• Extracted text:


  • Jen Shannon

    My dogs have been on the chicken and veggies food for years and all of a sudden, they’re having non stop diarrhea and stopped eating the food… I just contacted them through their site to see if they changed the recipe or something.

  • Jessica B Fuoco

    My dog has been eating the rr nutrus for months now and no issues, now she’s suddenly throwing up green chunks and reading all these reviews is freaking me out!

  • Debbie Hornung Jones

    I switched over to RR dog food, my dogs eyes used to constantly water and have horrible tear stains, since I switched no more watery eyes or tear stains. I will continue to buy this dog food

  • robert justus

    Are you sure it wasn’t a bad batch.

  • DogFoodie

    That’s pretty much what happens when your dog isn’t accustomed to diet rotation and you throw a random food his way. It’s not Rachel Ray’s fault.

• Tasks to perform:
A) In the dog food comments, what problem did Debbie Hornung Jones's dogs have before she switched to RR dog food?
B) Quote the passage of the dog food comments that begins with the words containing "My dogs have" and ends with "a bad batch.".

• Input data:
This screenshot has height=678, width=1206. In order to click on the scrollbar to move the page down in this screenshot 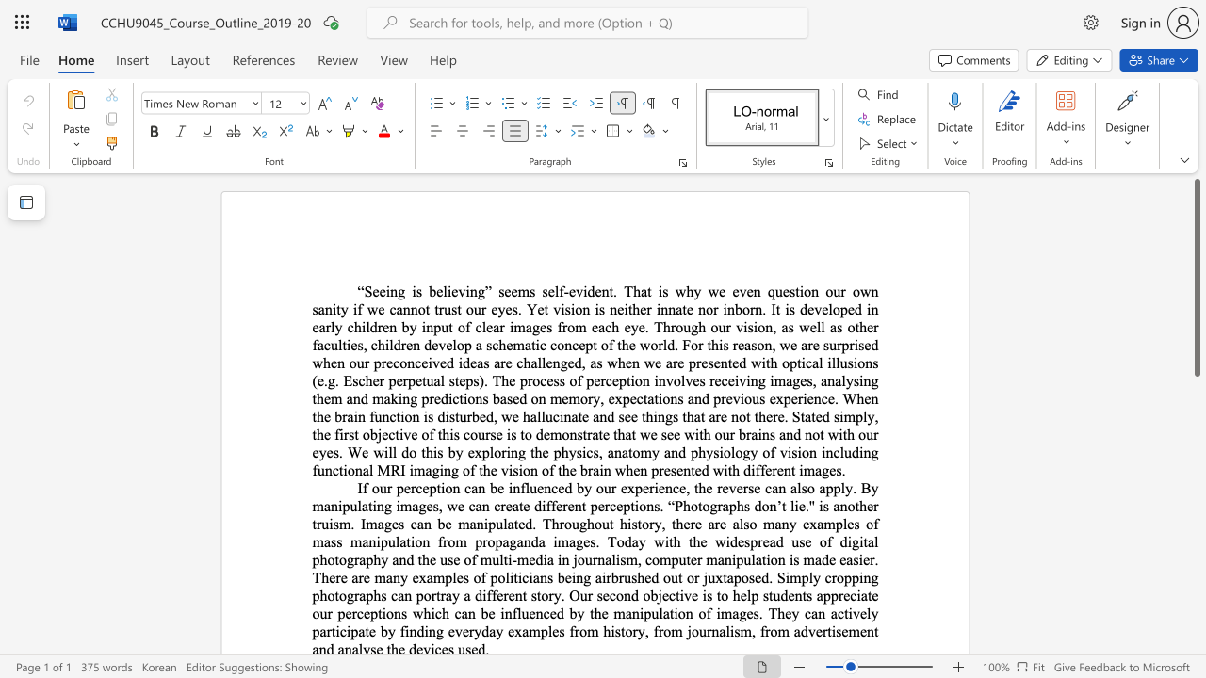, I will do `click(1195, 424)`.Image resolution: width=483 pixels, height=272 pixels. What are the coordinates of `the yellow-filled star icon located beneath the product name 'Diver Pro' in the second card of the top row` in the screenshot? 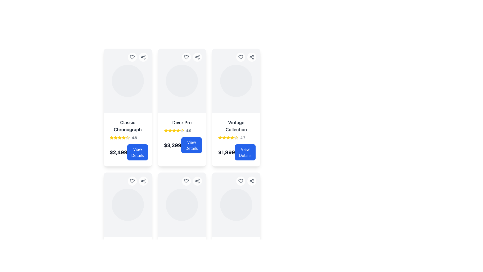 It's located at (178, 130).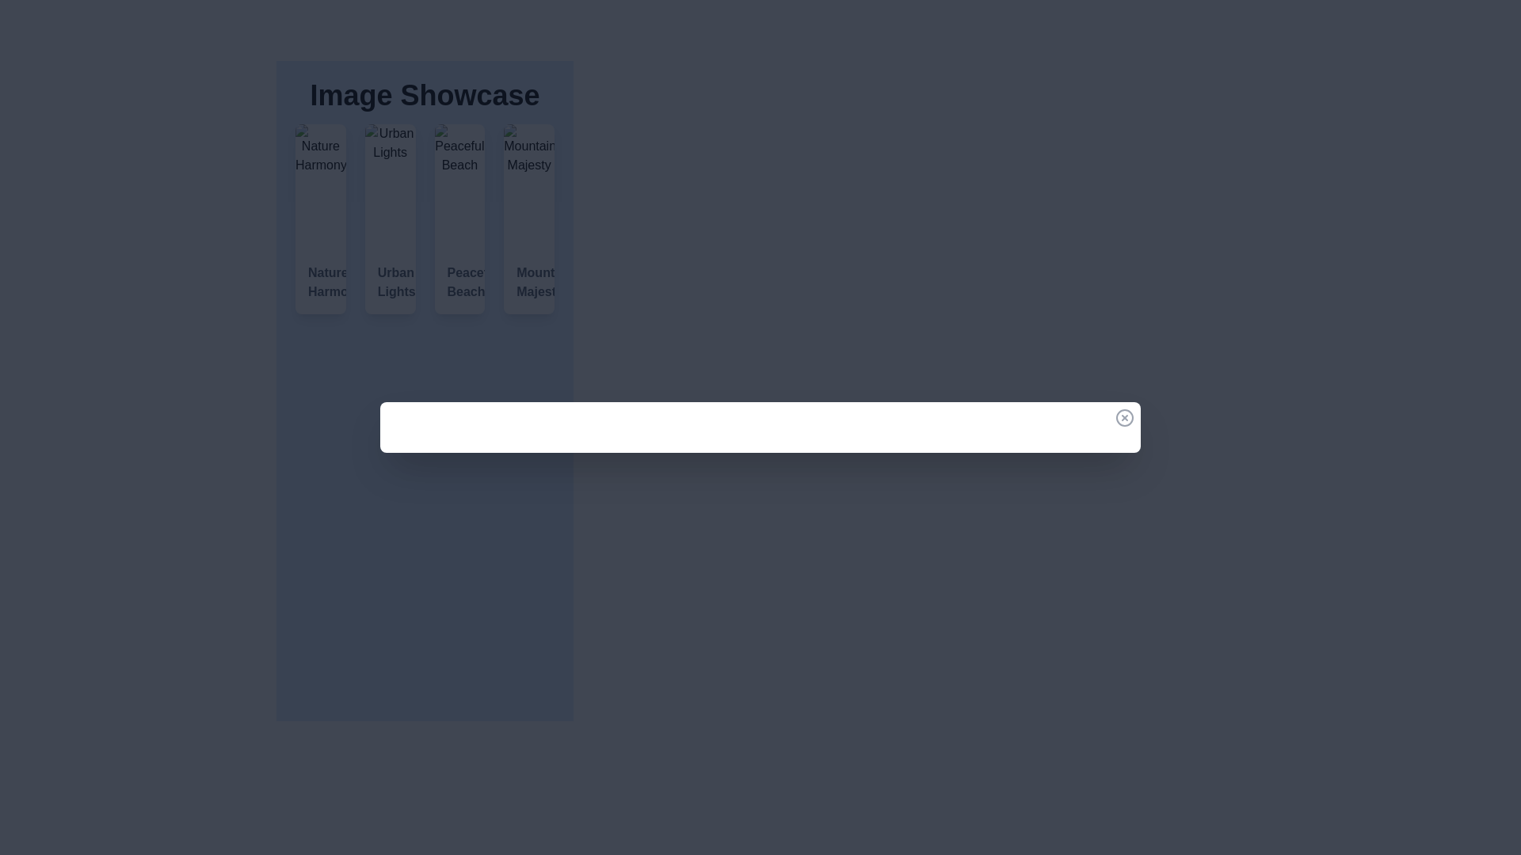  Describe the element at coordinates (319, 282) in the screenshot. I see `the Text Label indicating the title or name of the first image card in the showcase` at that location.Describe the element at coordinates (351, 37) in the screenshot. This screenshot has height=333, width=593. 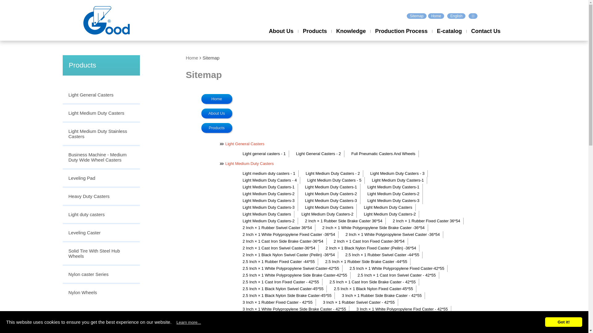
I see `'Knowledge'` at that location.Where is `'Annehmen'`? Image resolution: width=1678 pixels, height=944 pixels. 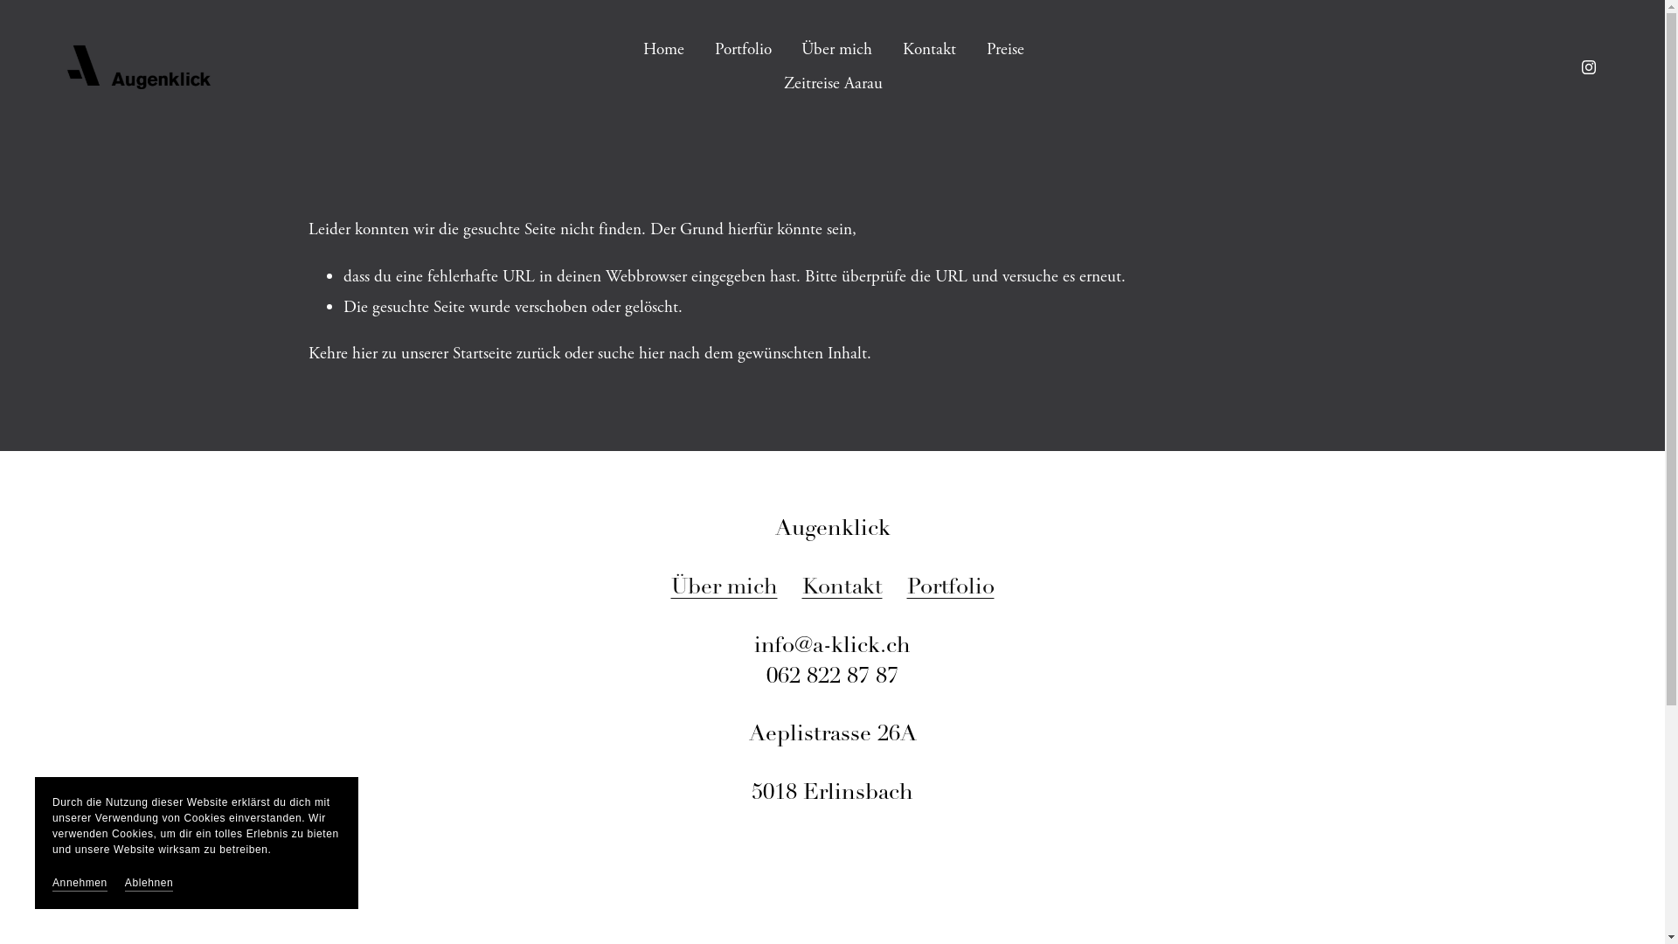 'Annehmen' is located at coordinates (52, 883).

• Answers in order:
A) Their eyes constantly watered, and they had horrible tear stains.

B)
My dogs have been on the chicken and veggies food for years and all of a sudden, they’re having non stop diarrhea and stopped eating the food… I just contacted them through their site to see if they changed the recipe or something.

  • Jessica B Fuoco

    My dog has been eating the rr nutrus for months now and no issues, now she’s suddenly throwing up green chunks and reading all these reviews is freaking me out!

  • Debbie Hornung Jones

    I switched over to RR dog food, my dogs eyes used to constantly water and have horrible tear stains, since I switched no more watery eyes or tear stains. I will continue to buy this dog food

  • robert justus

    Are you sure it wasn’t a bad batch.